----- Data to process

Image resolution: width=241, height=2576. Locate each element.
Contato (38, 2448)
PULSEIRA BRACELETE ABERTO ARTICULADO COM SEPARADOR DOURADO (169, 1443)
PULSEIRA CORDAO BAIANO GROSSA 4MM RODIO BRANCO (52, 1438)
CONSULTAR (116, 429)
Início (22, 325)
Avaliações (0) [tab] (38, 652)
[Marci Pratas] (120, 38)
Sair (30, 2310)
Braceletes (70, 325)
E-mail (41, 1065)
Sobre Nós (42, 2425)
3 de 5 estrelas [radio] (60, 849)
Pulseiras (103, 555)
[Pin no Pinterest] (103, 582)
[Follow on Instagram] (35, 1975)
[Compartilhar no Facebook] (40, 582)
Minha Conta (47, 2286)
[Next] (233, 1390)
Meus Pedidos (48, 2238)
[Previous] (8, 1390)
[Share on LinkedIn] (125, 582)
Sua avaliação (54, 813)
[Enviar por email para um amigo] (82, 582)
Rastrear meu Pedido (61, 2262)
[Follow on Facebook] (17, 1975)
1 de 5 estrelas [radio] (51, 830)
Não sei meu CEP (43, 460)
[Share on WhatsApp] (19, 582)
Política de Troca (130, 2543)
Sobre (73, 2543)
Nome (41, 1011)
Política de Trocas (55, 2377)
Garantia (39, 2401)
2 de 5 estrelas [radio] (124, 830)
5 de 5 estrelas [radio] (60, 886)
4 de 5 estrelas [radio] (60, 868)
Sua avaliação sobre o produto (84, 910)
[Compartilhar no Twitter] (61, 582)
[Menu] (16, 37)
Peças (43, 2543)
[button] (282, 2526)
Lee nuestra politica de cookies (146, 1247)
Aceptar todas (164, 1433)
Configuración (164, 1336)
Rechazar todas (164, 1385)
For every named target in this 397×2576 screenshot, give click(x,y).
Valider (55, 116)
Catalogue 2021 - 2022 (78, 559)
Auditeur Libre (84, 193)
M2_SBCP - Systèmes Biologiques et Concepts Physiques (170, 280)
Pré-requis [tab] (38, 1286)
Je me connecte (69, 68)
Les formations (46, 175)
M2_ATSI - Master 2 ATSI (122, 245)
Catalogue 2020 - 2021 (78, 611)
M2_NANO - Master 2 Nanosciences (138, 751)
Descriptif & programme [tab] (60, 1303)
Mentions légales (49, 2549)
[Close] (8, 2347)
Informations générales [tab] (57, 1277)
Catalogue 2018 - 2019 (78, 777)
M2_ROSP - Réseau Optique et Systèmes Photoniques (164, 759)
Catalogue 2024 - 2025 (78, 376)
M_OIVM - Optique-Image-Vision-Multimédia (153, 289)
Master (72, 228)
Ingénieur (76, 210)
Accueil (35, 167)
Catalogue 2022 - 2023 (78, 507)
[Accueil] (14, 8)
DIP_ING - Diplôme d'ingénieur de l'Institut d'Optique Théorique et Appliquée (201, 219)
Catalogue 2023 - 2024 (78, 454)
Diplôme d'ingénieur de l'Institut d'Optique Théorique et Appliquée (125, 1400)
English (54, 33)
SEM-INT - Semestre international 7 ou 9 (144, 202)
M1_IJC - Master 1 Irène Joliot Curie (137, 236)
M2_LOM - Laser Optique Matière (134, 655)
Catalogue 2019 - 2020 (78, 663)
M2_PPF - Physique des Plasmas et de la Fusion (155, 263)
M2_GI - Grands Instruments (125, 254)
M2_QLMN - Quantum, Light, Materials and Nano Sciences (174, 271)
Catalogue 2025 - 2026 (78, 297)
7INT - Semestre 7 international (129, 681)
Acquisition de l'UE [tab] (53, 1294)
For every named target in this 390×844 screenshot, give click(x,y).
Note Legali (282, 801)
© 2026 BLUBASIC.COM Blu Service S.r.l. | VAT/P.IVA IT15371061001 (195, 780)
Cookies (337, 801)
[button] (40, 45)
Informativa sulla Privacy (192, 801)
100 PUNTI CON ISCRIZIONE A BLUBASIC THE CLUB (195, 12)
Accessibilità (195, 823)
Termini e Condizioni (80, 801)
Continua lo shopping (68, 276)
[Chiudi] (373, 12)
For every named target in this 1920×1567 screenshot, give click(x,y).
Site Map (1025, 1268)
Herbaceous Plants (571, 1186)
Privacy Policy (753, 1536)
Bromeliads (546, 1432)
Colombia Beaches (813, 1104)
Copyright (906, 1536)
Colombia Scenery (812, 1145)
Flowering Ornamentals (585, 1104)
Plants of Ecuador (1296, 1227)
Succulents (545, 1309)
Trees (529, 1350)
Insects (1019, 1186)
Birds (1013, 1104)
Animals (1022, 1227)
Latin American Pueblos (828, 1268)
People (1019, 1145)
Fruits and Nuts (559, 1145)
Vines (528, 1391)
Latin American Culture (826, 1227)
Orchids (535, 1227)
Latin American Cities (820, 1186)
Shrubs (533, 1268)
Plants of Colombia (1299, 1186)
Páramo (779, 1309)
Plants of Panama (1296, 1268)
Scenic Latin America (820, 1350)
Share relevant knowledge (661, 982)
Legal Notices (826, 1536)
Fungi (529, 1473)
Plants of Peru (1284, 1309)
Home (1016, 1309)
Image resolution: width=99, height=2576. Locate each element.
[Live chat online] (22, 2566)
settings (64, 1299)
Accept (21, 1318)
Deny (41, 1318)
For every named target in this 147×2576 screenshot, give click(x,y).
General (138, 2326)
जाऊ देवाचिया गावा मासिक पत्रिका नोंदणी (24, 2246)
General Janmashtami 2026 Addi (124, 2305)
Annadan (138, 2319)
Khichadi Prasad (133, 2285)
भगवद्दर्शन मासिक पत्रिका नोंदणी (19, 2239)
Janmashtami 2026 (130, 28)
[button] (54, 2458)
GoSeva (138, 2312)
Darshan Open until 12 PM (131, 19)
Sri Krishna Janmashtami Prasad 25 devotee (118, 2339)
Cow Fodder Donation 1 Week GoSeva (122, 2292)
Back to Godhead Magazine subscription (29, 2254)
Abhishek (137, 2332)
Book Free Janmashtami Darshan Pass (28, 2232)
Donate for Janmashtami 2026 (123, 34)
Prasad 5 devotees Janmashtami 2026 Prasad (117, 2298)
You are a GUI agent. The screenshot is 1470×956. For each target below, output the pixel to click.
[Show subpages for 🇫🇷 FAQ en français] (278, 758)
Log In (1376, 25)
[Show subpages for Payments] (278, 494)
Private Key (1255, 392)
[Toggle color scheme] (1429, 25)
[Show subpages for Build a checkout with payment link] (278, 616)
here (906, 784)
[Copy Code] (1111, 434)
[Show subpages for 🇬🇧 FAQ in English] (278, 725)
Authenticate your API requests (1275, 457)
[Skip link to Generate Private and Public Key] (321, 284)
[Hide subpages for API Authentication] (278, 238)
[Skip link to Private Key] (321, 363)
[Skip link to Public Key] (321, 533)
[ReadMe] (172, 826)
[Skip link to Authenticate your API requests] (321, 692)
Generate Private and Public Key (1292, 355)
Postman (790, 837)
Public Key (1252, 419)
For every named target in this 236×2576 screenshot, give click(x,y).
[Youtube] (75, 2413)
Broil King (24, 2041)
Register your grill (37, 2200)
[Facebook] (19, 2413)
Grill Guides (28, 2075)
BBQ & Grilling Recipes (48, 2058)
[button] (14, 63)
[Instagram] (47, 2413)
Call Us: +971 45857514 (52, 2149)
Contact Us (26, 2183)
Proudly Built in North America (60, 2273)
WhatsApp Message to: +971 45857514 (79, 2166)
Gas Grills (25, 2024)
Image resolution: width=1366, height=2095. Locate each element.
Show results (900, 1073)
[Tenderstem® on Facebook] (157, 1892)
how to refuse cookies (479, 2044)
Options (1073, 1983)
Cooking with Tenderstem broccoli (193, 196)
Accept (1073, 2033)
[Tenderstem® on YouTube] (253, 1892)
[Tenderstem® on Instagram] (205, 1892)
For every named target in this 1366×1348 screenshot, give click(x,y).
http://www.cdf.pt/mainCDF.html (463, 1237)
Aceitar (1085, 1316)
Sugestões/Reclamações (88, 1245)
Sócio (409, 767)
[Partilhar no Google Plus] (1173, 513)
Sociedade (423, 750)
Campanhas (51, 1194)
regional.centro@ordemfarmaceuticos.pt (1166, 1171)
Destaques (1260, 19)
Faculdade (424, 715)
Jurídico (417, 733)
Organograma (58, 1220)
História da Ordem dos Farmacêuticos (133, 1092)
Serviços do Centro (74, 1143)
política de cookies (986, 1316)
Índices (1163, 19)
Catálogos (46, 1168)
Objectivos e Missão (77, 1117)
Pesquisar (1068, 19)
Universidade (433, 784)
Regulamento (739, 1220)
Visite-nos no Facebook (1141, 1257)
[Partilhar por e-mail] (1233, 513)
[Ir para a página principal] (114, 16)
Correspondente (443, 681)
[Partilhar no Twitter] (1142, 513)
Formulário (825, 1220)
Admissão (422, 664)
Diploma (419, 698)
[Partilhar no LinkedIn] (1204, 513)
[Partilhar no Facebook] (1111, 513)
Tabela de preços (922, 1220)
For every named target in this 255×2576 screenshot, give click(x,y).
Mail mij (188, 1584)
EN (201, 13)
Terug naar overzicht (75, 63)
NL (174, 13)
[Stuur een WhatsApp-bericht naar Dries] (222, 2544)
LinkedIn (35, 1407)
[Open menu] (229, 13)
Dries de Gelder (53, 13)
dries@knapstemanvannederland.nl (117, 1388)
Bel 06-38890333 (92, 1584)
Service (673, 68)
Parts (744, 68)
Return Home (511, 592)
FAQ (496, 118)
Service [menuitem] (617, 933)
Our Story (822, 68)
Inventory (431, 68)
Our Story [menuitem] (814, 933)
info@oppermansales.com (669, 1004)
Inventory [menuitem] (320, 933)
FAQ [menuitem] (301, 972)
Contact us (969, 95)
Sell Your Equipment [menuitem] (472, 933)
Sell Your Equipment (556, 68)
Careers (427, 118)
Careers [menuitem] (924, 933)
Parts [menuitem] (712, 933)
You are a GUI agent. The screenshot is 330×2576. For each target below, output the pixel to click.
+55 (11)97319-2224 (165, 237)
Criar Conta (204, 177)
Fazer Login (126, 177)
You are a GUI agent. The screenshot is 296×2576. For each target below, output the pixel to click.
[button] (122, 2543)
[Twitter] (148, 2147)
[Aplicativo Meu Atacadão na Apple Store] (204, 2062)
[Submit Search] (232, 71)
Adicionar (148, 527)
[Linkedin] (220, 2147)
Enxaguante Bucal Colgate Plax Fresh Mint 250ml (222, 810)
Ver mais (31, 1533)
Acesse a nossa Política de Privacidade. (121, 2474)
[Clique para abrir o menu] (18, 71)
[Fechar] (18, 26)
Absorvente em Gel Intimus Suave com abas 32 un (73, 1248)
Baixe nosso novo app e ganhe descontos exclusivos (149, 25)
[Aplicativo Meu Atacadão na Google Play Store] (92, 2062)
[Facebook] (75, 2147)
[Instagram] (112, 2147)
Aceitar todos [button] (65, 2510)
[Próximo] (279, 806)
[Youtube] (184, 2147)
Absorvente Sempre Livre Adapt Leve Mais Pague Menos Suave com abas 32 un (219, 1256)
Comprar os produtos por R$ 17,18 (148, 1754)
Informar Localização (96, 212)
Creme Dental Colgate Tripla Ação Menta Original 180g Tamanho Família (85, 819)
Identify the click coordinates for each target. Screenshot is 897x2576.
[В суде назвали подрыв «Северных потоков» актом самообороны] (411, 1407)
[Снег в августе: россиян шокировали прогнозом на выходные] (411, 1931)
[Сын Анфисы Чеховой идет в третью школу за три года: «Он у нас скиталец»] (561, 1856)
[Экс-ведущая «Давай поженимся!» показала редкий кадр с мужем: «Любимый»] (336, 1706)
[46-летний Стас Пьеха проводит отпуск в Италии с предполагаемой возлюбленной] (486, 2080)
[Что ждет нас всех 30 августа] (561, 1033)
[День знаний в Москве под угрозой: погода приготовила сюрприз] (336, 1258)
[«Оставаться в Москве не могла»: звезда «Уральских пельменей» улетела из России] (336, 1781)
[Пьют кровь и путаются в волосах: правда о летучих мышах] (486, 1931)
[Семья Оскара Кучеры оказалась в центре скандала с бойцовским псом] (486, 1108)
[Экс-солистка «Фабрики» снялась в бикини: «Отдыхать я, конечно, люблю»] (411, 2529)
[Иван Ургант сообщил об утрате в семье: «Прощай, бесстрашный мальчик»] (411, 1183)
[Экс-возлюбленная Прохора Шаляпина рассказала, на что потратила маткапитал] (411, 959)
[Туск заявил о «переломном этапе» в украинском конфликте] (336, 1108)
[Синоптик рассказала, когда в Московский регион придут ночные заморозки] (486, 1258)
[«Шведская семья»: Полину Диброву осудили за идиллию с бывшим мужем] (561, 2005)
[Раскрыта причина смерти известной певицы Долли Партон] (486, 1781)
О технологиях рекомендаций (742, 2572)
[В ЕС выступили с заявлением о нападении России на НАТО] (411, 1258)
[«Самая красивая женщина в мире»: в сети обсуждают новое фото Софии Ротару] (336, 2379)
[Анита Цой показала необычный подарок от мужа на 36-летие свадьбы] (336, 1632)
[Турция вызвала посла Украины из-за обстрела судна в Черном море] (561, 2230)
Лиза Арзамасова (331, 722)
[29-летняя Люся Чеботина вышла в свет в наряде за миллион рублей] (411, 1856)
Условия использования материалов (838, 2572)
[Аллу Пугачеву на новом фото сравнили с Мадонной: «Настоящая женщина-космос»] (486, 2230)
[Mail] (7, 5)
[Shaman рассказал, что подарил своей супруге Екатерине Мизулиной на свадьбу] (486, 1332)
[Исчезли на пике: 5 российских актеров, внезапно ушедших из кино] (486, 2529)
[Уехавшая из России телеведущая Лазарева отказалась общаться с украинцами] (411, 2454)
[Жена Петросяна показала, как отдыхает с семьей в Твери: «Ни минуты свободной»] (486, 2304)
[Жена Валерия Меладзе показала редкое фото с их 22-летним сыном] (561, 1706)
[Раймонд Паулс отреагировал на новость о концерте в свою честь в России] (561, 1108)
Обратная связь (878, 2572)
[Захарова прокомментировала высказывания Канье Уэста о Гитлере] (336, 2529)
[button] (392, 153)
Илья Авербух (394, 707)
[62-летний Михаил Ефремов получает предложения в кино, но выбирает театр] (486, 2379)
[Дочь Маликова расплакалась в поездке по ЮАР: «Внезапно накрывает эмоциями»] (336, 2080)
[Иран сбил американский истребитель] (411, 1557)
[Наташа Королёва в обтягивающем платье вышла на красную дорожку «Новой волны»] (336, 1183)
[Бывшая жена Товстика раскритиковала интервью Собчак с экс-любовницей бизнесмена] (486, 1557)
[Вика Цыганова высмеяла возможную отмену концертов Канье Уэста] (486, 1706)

----------

*Task*.
Copy each line above that contains the string "Follow".

*Written solution*.
[Follow on Instagram] (35, 1975)
[Follow on Facebook] (17, 1975)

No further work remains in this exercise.